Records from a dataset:
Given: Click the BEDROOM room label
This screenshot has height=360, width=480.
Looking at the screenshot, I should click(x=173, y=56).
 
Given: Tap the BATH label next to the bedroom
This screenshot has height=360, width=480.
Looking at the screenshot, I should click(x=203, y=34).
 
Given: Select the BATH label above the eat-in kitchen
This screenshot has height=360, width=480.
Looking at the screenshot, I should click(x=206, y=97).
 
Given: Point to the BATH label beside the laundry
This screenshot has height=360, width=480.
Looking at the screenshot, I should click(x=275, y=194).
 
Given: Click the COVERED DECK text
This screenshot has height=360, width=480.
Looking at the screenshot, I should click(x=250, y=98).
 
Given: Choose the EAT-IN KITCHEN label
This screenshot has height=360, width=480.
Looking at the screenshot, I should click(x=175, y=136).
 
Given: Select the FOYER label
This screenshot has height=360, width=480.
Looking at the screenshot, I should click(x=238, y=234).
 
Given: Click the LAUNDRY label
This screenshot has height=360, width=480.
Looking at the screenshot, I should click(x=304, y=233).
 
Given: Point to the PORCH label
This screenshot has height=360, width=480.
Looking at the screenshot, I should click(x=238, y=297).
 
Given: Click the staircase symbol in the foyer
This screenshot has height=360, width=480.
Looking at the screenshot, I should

WHAT YOU WILL DO → Write out all of the rows above again, with their requests, and raise every coordinate in the answers by 49.

ANSWER →
Given: Click the BEDROOM room label
This screenshot has height=360, width=480.
Looking at the screenshot, I should click(x=222, y=105).
 
Given: Tap the BATH label next to the bedroom
This screenshot has height=360, width=480.
Looking at the screenshot, I should click(x=252, y=83).
 
Given: Select the BATH label above the eat-in kitchen
This screenshot has height=360, width=480.
Looking at the screenshot, I should click(x=255, y=146).
 
Given: Point to the BATH label beside the laundry
This screenshot has height=360, width=480.
Looking at the screenshot, I should click(x=324, y=243).
 
Given: Click the COVERED DECK text
This screenshot has height=360, width=480.
Looking at the screenshot, I should click(x=299, y=147).
 
Given: Choose the EAT-IN KITCHEN label
This screenshot has height=360, width=480.
Looking at the screenshot, I should click(x=224, y=185).
 
Given: Select the FOYER label
This screenshot has height=360, width=480.
Looking at the screenshot, I should click(x=287, y=283).
 
Given: Click the LAUNDRY label
This screenshot has height=360, width=480.
Looking at the screenshot, I should click(x=353, y=282).
 
Given: Point to the PORCH label
This screenshot has height=360, width=480.
Looking at the screenshot, I should click(x=287, y=346).
 
Given: Click the staircase symbol in the foyer
This screenshot has height=360, width=480.
Looking at the screenshot, I should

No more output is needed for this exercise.